Por Stephane Vinolo.
Primera vez que traemos aquí a este gran filósofo. Un pensador impresionante, tan admirado como criticado en combate contra la identidad, contra la representación, contra la presencia... tratando de superar en la metafísica su subordinación a lo mismo. Haciéndose capaz de pensar lo otro...
Son puntos destacados en su quehacer filosófico: romper con la metafísica clásica de la presencia, de esa primacía de la presencia como núcleo esencial de toda la historia de la metafísica..., La imposibilidad de identificar o determinar, de cualquiera de las maneras, un sentido propio que pusiera freno o aniquilara el eterno diferir originario pre-ontológico de la différance..., la imposibilidad de acceder a un núcleo originario de la significación y la presencia de la conciencia a sí misma que sería el “yo”..., la noción de “escritura” en contraposición a la primacía del “habla” que rompe la creencia de la primacía de la presencia de la voz sobre la escritura..., la problemática de la otredad como base y fundamento pre-originario de la misma noción de “presencia”..., la primacía de lo otro sobre lo uno, de la ausencia sobre la presencia...
La deconstrucción supone la imposibilidad misma de un origen único y definitivo, de ahí una especie de “análisis interminable” siempre funcionando y siempre en movimiento de re-originación. Más allá de las vacuas apologías sobre “la muerte de la metafísica” realizadas en los años 80, en realidad, propiamente hablando, la deconstrucción sería la posibilidad misma de la apertura a una nueva forma de ejercer la metafísica. Una metafísica que no partiría del ser de las cosas sino de como el intelecto, radicalmente finito y por tanto fragmentario y absolutamente incapaz de percibir la totalidad de la presencia, llega a ellas. Una metafísica no ya basada en la presencia e inmediatez del ser a sí mismo sino en la huella de su ausencia. Una metafísica que, en sentido estricto, prescindiría completamente del significado determinista y determinante de nociones como “esencia”, “sujeto”, “objeto”, “sustancia” o “naturaleza” y que de ninguna manera podría desarrollarse ni por “categorías”, ni por “principios”, sino únicamente mediante la práctica diseminante de las lecturas de otros “textos”. Que impediría tanto los conceptos de “origen” o “fin” entendidos de un modo absoluto.
Esta nueva metafísica deconstructiva siempre estará desarrollada como una lectura intencionalmente dirigida a buscar dentro de un texto todos los sentidos y posibilidades presentes y no seguidas por el texto mismo.

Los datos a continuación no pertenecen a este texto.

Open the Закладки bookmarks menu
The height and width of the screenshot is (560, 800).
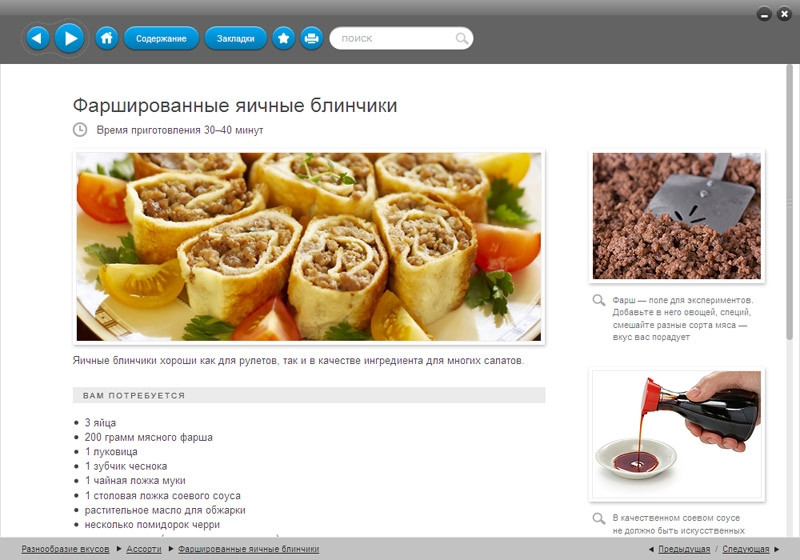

Vemos cómo la diferencia y la multiplicidad son condición de posibilidad de la unidad, y que esta última únicamente puede constituirse como tal en tanto que acto violento segundo sobre la diferencia originaria primera, o différance...
Aprovechamos esta serie de audios para escuchar algún tema de Dire Straits que siempre es un placer volver a escuchar, y de Mark Knopfler.